The video showed Alem being dragged along the street outside the Ethiopian consulate. Her hair was pulled and she was bundled into a car. She was later admitted to a psychiatric hospital. A few days afterwards she apparently hanged herself.
In a statement , Human Rights Watch quoted a social worker with Caritas Lebanon Migrant Centre as saying that Alem first worked with a Lebanese family for a month but was returned to her agency because of communication problems. She did not get paid. Her second job only lasted a few days.
Alem allegedly told the social worker that a recruitment agent had beaten her and threatened to send her home. The statement also said she had previously tried to kill herself by drinking a cleaning product and by jumping from a car.

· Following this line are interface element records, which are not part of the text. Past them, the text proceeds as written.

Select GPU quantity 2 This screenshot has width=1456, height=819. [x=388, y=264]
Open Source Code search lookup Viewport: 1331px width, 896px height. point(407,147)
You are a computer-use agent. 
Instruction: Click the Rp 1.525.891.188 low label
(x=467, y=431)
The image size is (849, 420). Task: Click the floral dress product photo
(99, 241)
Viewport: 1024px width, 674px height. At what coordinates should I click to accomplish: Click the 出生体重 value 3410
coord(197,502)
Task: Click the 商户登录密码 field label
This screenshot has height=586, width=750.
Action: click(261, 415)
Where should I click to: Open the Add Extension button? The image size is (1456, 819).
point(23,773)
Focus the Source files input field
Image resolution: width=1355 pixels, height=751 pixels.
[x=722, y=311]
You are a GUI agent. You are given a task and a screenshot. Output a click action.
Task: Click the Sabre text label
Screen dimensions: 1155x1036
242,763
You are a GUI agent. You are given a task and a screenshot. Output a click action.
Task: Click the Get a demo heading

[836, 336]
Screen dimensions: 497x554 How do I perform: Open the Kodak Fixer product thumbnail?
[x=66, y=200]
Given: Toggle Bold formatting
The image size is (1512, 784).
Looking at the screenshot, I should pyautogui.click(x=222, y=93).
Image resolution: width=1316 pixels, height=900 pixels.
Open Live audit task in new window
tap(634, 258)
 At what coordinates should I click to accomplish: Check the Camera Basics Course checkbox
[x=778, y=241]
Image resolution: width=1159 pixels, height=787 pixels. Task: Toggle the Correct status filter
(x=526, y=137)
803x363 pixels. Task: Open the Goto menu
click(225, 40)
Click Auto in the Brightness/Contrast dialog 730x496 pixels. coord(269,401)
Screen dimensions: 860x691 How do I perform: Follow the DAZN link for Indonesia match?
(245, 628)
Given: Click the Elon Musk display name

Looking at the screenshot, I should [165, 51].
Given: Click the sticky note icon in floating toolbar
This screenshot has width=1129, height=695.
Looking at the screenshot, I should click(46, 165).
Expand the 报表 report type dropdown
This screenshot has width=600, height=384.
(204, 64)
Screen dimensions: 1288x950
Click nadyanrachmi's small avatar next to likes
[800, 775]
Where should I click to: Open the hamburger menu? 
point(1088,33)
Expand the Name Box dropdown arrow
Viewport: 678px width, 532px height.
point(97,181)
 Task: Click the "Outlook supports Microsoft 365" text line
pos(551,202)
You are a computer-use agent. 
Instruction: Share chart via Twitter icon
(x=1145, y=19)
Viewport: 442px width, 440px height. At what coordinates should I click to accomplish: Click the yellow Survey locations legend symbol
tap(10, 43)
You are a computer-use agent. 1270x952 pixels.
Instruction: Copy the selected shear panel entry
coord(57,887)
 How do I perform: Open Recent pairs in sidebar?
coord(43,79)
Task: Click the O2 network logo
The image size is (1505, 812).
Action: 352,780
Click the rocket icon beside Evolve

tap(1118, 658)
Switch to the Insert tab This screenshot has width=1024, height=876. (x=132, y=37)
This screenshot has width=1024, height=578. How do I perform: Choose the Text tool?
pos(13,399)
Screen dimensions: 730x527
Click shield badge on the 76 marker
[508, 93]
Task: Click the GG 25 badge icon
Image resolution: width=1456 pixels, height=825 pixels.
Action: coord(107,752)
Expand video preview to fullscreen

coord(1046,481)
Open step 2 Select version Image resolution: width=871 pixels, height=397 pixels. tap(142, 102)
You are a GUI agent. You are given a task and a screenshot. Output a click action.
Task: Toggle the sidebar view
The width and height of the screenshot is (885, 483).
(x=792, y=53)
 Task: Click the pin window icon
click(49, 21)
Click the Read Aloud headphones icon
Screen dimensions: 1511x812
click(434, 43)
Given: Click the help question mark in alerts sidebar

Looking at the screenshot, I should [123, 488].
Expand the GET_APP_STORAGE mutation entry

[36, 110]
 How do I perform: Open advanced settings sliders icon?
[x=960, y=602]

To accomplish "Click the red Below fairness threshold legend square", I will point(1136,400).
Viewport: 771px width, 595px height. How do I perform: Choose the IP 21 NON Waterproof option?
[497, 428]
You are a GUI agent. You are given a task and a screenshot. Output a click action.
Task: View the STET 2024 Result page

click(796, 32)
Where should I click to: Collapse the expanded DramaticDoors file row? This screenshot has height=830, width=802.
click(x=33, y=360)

Ethiopia's consul general in Beirut estimates that there are between 60,000 and 80,000 Ethiopians living in Lebanon, 43,000 of them legally. Tigist Mengistu is among them.
"Alem never got any rest when she lived here," said Mengistu. "She was always cooking injera and trying to sell it on the streets. She went to the forest to collect wood and leaves for cooking."
Human Rights Watch and other groups have urged Lebanon to reform restrictive visa regulations and
adopt a labour law on domestic work. "[Alem's] death is an outrage on two levels – the violent treatment she endured and the absence of safeguards that could have prevented this tragedy," said Nadim Houry, deputy Middle East and north African director at Human Rights Watch.